II. Cross-Motions for Summary Judgment

In their cross-motions for summary judgment, the parties dispute the amount of interest, if any, that FILI owes on the proceeds of the Policy.

A. Date Upon Which Interest Began to Accrue

FILI argues that if it is required to pay interest on the Proceeds, such interest did not begin to accrue until thirty days after November 8, 2010, which was the date upon which the Beneficiaries' and Majmudar's competing claims under the Policy were resolved. However, it is undisputed that the Policy in effect at the time of Ari Squire's death provides that "[i]nterest will be paid on [any amount to be paid at the death of the Insured] from the date of death or maturity. . . ." (PR SAF Par 3)(emphasis added); (B SAF Ex. C, 13). It is also undisputed that Ari Squire died on March 2, 2008. (PR SF Par. 6). Under Illinois law, "[i]f the terms of [a] contract are unambiguous, the court must enforce the contract as written." Janiga v. Questar Capital Corp., 615 F.3d 735, 742-43 (7th Cir. 2010). In the instant action, the terms of the contract are unambiguous, and FILI's arguments that the express terms of the contract should be ignored based on the timing of the Beneficiaries' claims, the procedural history of the instant action, and public policy concerns are unpersuasive. Further, payment of interest from the date of death is consistent with the provisions of the Illinois Interest Act, 815 ILCS 205/2, which relates to interest owed on any money that becomes due under an "instrument of writing," such as an insurance policy. Id.; See Aulich v. Aetna Life Ins. Co., 428 N.E.2d 703, 705 (Ill. App. Ct. 1981)(stating that "[p]rejudgment interest is due upon insurance benefits where . . . the sum due is subject to exact computation even though the insurer has a good faith legal defense"). Therefore, the court finds that interest began to accrue on March 2, 2008, the date upon which Ari Squire died.

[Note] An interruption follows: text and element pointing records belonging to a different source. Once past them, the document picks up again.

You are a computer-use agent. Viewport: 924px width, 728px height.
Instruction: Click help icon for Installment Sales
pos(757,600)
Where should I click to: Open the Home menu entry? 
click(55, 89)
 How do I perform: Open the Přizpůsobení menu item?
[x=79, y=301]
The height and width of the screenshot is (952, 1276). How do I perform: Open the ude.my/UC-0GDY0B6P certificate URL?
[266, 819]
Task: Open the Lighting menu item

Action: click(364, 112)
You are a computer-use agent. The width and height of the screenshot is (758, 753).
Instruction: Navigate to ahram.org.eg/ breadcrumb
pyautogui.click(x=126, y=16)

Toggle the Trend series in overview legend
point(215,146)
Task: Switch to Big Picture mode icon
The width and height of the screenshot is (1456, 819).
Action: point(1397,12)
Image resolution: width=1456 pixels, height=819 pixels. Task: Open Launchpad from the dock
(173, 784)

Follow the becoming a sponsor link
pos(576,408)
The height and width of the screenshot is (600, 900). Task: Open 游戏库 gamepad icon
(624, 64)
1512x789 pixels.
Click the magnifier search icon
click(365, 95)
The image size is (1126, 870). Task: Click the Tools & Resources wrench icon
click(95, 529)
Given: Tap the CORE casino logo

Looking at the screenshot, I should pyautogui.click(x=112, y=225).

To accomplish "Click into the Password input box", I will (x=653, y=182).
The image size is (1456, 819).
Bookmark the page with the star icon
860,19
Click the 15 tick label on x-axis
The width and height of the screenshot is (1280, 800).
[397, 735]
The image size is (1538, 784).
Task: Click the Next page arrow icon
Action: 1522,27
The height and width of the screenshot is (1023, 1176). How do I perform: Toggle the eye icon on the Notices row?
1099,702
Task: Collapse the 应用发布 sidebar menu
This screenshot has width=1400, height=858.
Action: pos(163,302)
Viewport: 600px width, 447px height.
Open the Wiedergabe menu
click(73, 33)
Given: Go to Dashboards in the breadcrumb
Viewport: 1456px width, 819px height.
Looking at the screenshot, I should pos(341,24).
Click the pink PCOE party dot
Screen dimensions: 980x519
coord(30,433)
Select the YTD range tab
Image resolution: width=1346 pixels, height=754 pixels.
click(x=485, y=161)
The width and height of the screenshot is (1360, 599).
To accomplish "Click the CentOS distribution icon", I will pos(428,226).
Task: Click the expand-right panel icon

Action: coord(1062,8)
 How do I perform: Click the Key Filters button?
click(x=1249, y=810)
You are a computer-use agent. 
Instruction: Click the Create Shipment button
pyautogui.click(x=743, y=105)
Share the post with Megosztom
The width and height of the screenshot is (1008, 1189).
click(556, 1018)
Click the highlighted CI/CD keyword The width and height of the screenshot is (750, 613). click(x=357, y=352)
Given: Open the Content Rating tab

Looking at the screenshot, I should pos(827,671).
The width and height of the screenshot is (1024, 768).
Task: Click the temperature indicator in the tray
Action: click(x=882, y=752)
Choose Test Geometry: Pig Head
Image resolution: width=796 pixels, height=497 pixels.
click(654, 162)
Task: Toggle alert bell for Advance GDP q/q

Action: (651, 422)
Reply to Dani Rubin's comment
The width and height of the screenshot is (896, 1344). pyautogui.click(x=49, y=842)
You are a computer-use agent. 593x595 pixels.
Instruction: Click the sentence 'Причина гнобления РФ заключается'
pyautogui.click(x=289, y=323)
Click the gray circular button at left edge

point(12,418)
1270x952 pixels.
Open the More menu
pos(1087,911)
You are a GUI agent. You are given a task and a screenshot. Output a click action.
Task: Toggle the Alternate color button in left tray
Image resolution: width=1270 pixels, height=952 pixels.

B. Date Upon Which Interest Stopped Accruing

The Beneficiaries contend that since FILI has not yet paid the interest required to be paid under the Policy, interest continues to accrue at a rate of 9%. In making their argument, the Beneficiaries rely on 215 ILCS 5/224 (Section 224 of the Illinois Insurance Code), which requires that Illinois life insurance policies include payment of "[i]nterest [that accrues] on the proceeds payable because of the death of the insured, from date of death, at the rate of 9% on the total amount payable. . . ." 215 ILCS 5/224(1)(l). It is undisputed that the Policy indicates that "[i]nterest will be paid on [any amount to be paid at the death of the Insured] . . . [until the] date of payment." (PR SAF Par 3); (B SAF Ex. C, 13). The "amount to be paid at the death of the Insured" was $5,000,000.00, and the insured died on March 2, 2008. FILI paid the amount of $5,000,000.00 on January 12, 2011. (PR SAF Par. 1, 22). Therefore, the court finds that the Beneficiaries were entitled to 9% interest on the $5,000,000.00 from March 2, 2008 until January 12, 2011. Applying the statutory 9% rate to the $5,000,000.00 in Proceeds due under the Policy for the period from March 2, 2008 until January 12, 2011 yields $1,298,219.00 in interest.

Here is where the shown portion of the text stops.